Segment Start: AVAILABLE RECORDS

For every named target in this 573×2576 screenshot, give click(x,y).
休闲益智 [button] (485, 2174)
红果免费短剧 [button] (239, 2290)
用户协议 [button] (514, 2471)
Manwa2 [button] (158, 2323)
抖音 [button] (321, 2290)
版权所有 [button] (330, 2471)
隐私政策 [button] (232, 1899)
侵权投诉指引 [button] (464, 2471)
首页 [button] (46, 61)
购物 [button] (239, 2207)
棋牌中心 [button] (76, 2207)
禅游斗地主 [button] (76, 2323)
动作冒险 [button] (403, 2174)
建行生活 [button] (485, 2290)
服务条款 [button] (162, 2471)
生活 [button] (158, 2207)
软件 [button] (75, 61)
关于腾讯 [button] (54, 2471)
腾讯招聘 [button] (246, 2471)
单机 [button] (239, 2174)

Segment End: AVAILABLE RECORDS

YOUR GOAL.
Both the first line of the records above and the line containing "服务条款 [button] (162, 2471)" are to be transcribed exactly, together with every line between them, and nothing else.

SOLUTION FOR THIS TASK.
For every named target in this 573×2576 screenshot, give click(x,y).
休闲益智 [button] (485, 2174)
红果免费短剧 [button] (239, 2290)
用户协议 [button] (514, 2471)
Manwa2 [button] (158, 2323)
抖音 [button] (321, 2290)
版权所有 [button] (330, 2471)
隐私政策 [button] (232, 1899)
侵权投诉指引 [button] (464, 2471)
首页 [button] (46, 61)
购物 [button] (239, 2207)
棋牌中心 [button] (76, 2207)
禅游斗地主 [button] (76, 2323)
动作冒险 [button] (403, 2174)
建行生活 [button] (485, 2290)
服务条款 [button] (162, 2471)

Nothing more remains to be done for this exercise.